### Task goal:
For every record here, output an exact copy.

### Given records:
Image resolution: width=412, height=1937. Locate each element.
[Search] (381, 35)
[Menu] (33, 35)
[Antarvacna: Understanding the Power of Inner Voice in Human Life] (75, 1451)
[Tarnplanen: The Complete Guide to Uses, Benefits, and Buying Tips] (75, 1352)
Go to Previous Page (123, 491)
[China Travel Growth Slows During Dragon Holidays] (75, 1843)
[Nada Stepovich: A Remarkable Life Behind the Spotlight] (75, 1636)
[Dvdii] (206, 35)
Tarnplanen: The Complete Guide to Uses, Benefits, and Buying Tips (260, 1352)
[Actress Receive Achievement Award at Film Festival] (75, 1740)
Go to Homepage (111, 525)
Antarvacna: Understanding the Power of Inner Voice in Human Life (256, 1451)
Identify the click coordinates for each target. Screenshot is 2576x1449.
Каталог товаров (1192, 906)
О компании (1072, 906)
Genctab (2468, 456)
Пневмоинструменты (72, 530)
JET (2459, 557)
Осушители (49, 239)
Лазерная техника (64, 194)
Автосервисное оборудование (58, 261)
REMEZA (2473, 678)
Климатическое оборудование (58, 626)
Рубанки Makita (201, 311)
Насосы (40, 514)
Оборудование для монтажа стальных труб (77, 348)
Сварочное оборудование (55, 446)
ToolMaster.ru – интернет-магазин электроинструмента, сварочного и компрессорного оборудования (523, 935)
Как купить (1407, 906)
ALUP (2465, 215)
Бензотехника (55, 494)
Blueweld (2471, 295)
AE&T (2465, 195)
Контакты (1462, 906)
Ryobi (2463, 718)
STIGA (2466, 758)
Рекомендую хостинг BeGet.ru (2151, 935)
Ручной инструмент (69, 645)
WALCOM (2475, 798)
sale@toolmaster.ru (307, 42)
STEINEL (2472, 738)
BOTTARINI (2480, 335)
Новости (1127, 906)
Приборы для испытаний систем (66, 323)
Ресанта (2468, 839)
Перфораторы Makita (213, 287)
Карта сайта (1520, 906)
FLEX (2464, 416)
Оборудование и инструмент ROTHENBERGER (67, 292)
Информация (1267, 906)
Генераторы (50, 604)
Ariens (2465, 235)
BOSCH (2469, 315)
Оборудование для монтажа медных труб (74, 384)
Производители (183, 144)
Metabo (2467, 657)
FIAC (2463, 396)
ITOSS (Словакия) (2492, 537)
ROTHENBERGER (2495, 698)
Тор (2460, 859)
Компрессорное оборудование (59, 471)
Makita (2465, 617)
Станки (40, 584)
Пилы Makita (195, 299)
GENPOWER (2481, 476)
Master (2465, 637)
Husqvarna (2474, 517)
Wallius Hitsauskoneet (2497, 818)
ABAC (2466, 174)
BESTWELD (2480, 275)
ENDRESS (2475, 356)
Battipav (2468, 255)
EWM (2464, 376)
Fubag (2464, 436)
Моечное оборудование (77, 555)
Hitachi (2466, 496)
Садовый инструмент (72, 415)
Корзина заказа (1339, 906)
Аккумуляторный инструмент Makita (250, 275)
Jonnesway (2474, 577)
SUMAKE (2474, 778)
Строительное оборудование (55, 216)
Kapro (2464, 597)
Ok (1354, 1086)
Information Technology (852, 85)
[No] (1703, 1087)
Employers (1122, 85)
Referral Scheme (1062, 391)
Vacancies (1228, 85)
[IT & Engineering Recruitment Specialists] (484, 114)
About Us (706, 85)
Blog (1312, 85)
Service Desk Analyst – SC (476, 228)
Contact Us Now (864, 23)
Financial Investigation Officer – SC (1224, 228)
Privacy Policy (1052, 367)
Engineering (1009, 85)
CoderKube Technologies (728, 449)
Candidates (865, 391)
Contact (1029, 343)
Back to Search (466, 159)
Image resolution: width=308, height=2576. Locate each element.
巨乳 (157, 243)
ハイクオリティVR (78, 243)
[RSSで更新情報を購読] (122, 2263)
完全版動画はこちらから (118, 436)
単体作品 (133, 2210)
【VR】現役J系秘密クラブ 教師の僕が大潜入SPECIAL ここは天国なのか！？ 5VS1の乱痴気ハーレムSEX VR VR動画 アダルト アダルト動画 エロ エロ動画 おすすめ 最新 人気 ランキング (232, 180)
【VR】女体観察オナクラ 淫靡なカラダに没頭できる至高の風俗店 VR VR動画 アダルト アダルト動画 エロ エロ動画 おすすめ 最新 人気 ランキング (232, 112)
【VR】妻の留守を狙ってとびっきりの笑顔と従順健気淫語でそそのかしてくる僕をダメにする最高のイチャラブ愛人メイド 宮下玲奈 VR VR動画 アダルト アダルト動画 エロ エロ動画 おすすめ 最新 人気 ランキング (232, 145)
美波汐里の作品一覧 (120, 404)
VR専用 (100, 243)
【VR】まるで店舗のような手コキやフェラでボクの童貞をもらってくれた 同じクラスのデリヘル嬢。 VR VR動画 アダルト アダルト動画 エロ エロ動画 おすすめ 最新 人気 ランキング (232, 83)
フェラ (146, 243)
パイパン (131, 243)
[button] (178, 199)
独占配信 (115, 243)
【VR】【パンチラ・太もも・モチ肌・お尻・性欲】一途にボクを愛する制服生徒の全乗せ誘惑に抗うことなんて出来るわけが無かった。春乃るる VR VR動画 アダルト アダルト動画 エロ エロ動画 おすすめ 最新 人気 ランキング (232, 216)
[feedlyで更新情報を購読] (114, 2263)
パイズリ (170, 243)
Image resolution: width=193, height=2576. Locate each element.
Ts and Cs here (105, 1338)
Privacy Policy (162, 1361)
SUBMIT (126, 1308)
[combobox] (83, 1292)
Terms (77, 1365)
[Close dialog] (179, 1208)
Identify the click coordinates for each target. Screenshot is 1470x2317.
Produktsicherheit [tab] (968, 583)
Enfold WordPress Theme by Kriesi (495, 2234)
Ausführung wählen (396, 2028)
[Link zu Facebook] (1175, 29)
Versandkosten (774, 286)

### Result of the exercise:
Image resolution: width=412, height=1937. Locate each element.
[Search] (381, 35)
[Menu] (33, 35)
[Antarvacna: Understanding the Power of Inner Voice in Human Life] (75, 1451)
[Tarnplanen: The Complete Guide to Uses, Benefits, and Buying Tips] (75, 1352)
Go to Previous Page (123, 491)
[China Travel Growth Slows During Dragon Holidays] (75, 1843)
[Nada Stepovich: A Remarkable Life Behind the Spotlight] (75, 1636)
[Dvdii] (206, 35)
Tarnplanen: The Complete Guide to Uses, Benefits, and Buying Tips (260, 1352)
[Actress Receive Achievement Award at Film Festival] (75, 1740)
Go to Homepage (111, 525)
Antarvacna: Understanding the Power of Inner Voice in Human Life (256, 1451)
Identify the click coordinates for each target. Screenshot is 2576x1449.
Каталог товаров (1192, 906)
О компании (1072, 906)
Genctab (2468, 456)
Пневмоинструменты (72, 530)
JET (2459, 557)
Осушители (49, 239)
Лазерная техника (64, 194)
Автосервисное оборудование (58, 261)
REMEZA (2473, 678)
Климатическое оборудование (58, 626)
Рубанки Makita (201, 311)
Насосы (40, 514)
Оборудование для монтажа стальных труб (77, 348)
Сварочное оборудование (55, 446)
ToolMaster.ru – интернет-магазин электроинструмента, сварочного и компрессорного оборудования (523, 935)
Как купить (1407, 906)
ALUP (2465, 215)
Бензотехника (55, 494)
Blueweld (2471, 295)
AE&T (2465, 195)
Контакты (1462, 906)
Ryobi (2463, 718)
STIGA (2466, 758)
Рекомендую хостинг BeGet.ru (2151, 935)
Ручной инструмент (69, 645)
WALCOM (2475, 798)
sale@toolmaster.ru (307, 42)
STEINEL (2472, 738)
BOTTARINI (2480, 335)
Новости (1127, 906)
Приборы для испытаний систем (66, 323)
Ресанта (2468, 839)
Перфораторы Makita (213, 287)
Карта сайта (1520, 906)
FLEX (2464, 416)
Оборудование и инструмент ROTHENBERGER (67, 292)
Информация (1267, 906)
Генераторы (50, 604)
Ariens (2465, 235)
BOSCH (2469, 315)
Оборудование для монтажа медных труб (74, 384)
Производители (183, 144)
Metabo (2467, 657)
FIAC (2463, 396)
ITOSS (Словакия) (2492, 537)
ROTHENBERGER (2495, 698)
Тор (2460, 859)
Компрессорное оборудование (59, 471)
Makita (2465, 617)
Станки (40, 584)
Пилы Makita (195, 299)
GENPOWER (2481, 476)
Master (2465, 637)
Husqvarna (2474, 517)
Wallius Hitsauskoneet (2497, 818)
ABAC (2466, 174)
BESTWELD (2480, 275)
ENDRESS (2475, 356)
Battipav (2468, 255)
EWM (2464, 376)
Fubag (2464, 436)
Моечное оборудование (77, 555)
Hitachi (2466, 496)
Садовый инструмент (72, 415)
Корзина заказа (1339, 906)
Аккумуляторный инструмент Makita (250, 275)
Jonnesway (2474, 577)
SUMAKE (2474, 778)
Строительное оборудование (55, 216)
Kapro (2464, 597)
Ok (1354, 1086)
Information Technology (852, 85)
[No] (1703, 1087)
Employers (1122, 85)
Referral Scheme (1062, 391)
Vacancies (1228, 85)
[IT & Engineering Recruitment Specialists] (484, 114)
About Us (706, 85)
Blog (1312, 85)
Service Desk Analyst – SC (476, 228)
Contact Us Now (864, 23)
Financial Investigation Officer – SC (1224, 228)
Privacy Policy (1052, 367)
Engineering (1009, 85)
CoderKube Technologies (728, 449)
Candidates (865, 391)
Contact (1029, 343)
Back to Search (466, 159)
Image resolution: width=308, height=2576. Locate each element.
巨乳 (157, 243)
ハイクオリティVR (78, 243)
[RSSで更新情報を購読] (122, 2263)
完全版動画はこちらから (118, 436)
単体作品 (133, 2210)
【VR】現役J系秘密クラブ 教師の僕が大潜入SPECIAL ここは天国なのか！？ 5VS1の乱痴気ハーレムSEX VR VR動画 アダルト アダルト動画 エロ エロ動画 おすすめ 最新 人気 ランキング (232, 180)
【VR】女体観察オナクラ 淫靡なカラダに没頭できる至高の風俗店 VR VR動画 アダルト アダルト動画 エロ エロ動画 おすすめ 最新 人気 ランキング (232, 112)
【VR】妻の留守を狙ってとびっきりの笑顔と従順健気淫語でそそのかしてくる僕をダメにする最高のイチャラブ愛人メイド 宮下玲奈 VR VR動画 アダルト アダルト動画 エロ エロ動画 おすすめ 最新 人気 ランキング (232, 145)
美波汐里の作品一覧 (120, 404)
VR専用 (100, 243)
【VR】まるで店舗のような手コキやフェラでボクの童貞をもらってくれた 同じクラスのデリヘル嬢。 VR VR動画 アダルト アダルト動画 エロ エロ動画 おすすめ 最新 人気 ランキング (232, 83)
フェラ (146, 243)
パイパン (131, 243)
[button] (178, 199)
独占配信 (115, 243)
【VR】【パンチラ・太もも・モチ肌・お尻・性欲】一途にボクを愛する制服生徒の全乗せ誘惑に抗うことなんて出来るわけが無かった。春乃るる VR VR動画 アダルト アダルト動画 エロ エロ動画 おすすめ 最新 人気 ランキング (232, 216)
[feedlyで更新情報を購読] (114, 2263)
パイズリ (170, 243)
Image resolution: width=193, height=2576. Locate each element.
Ts and Cs here (105, 1338)
Privacy Policy (162, 1361)
SUBMIT (126, 1308)
[combobox] (83, 1292)
Terms (77, 1365)
[Close dialog] (179, 1208)
Identify the click coordinates for each target. Screenshot is 1470x2317.
Produktsicherheit [tab] (968, 583)
Enfold WordPress Theme by Kriesi (495, 2234)
Ausführung wählen (396, 2028)
[Link zu Facebook] (1175, 29)
Versandkosten (774, 286)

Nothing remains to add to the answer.